Giter VIP home page Giter VIP logo

quota-monitoring-solution's Introduction

Quota Monitoring and Alerting

An easy-to-deploy Data Studio Dashboard with alerting capabilities, showing usage and quota limits in an organization or folder.

Google Cloud enforces quotas on resource usage for project owners, setting a limit on how much of a particular Google Cloud resource your project can use. Each quota limit represents a specific countable resource, such as the number of API requests made per day to the number of load balancers used concurrently by your application.

Quotas are enforced for a variety of reasons:

  • To protect the community of Google Cloud users by preventing unforeseen spikes in usage.
  • To help you manage resources.
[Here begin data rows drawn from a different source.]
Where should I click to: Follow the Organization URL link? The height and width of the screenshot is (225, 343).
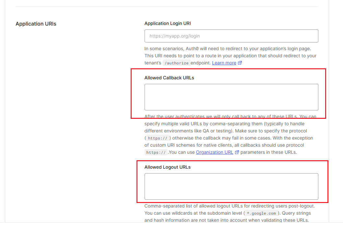[x=214, y=152]
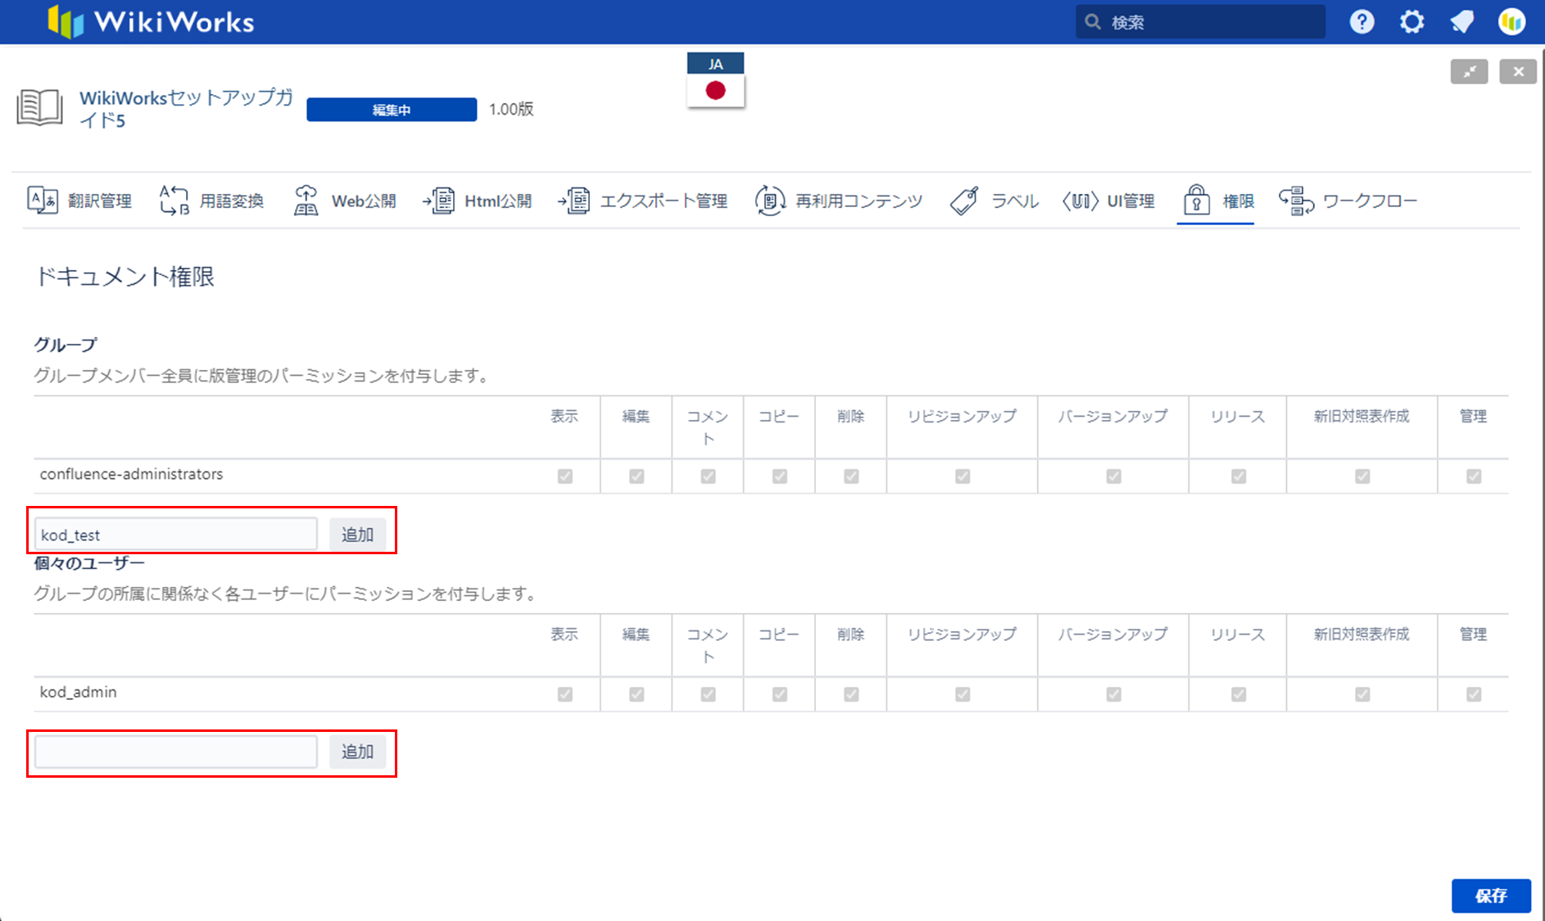
Task: Collapse the panel with shrink arrows icon
Action: click(x=1469, y=72)
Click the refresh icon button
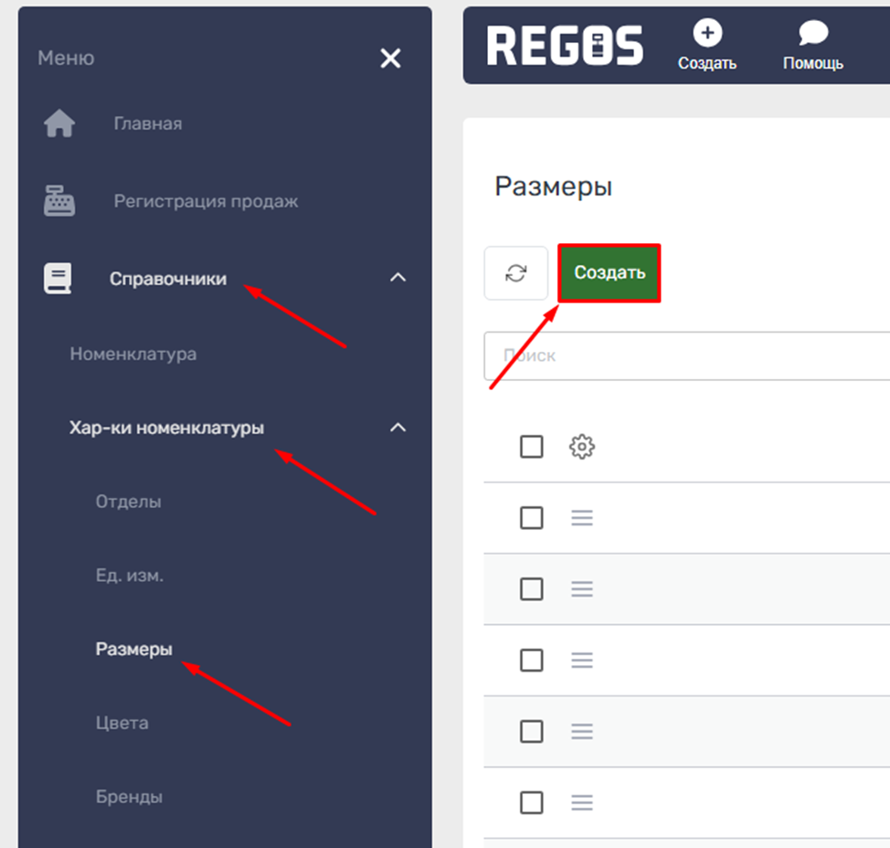Screen dimensions: 890x848 click(x=516, y=273)
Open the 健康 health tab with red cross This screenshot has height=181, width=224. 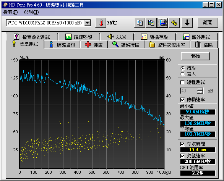pyautogui.click(x=94, y=45)
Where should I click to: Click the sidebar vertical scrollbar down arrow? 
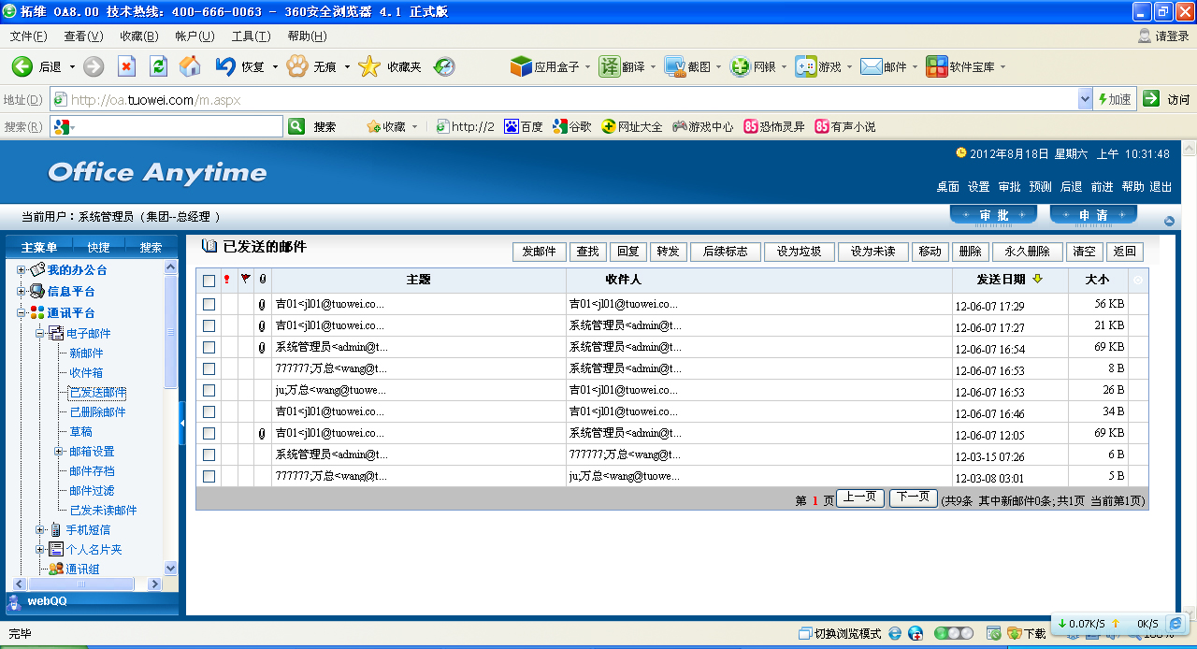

For example, you can set your own limits on service usage while developing and testing your applications.

We are introducing a new custom quota monitoring and alerting solution for Google Cloud customers.

1. Summary

Quota Monitoring Solution is a stand-alone application of an easy-to-deploy Data Studio dashboard with alerting capabilities showing all usage and quota limits in an organization or folder.

1.1 Four Initial Features

key-features

*The data refresh rate depends on the configured frequency to run the application.

2. Architecture

architecture

The architecture is built using Google Cloud managed services - Cloud Functions, Pub/Sub, Dataflow and BigQuery.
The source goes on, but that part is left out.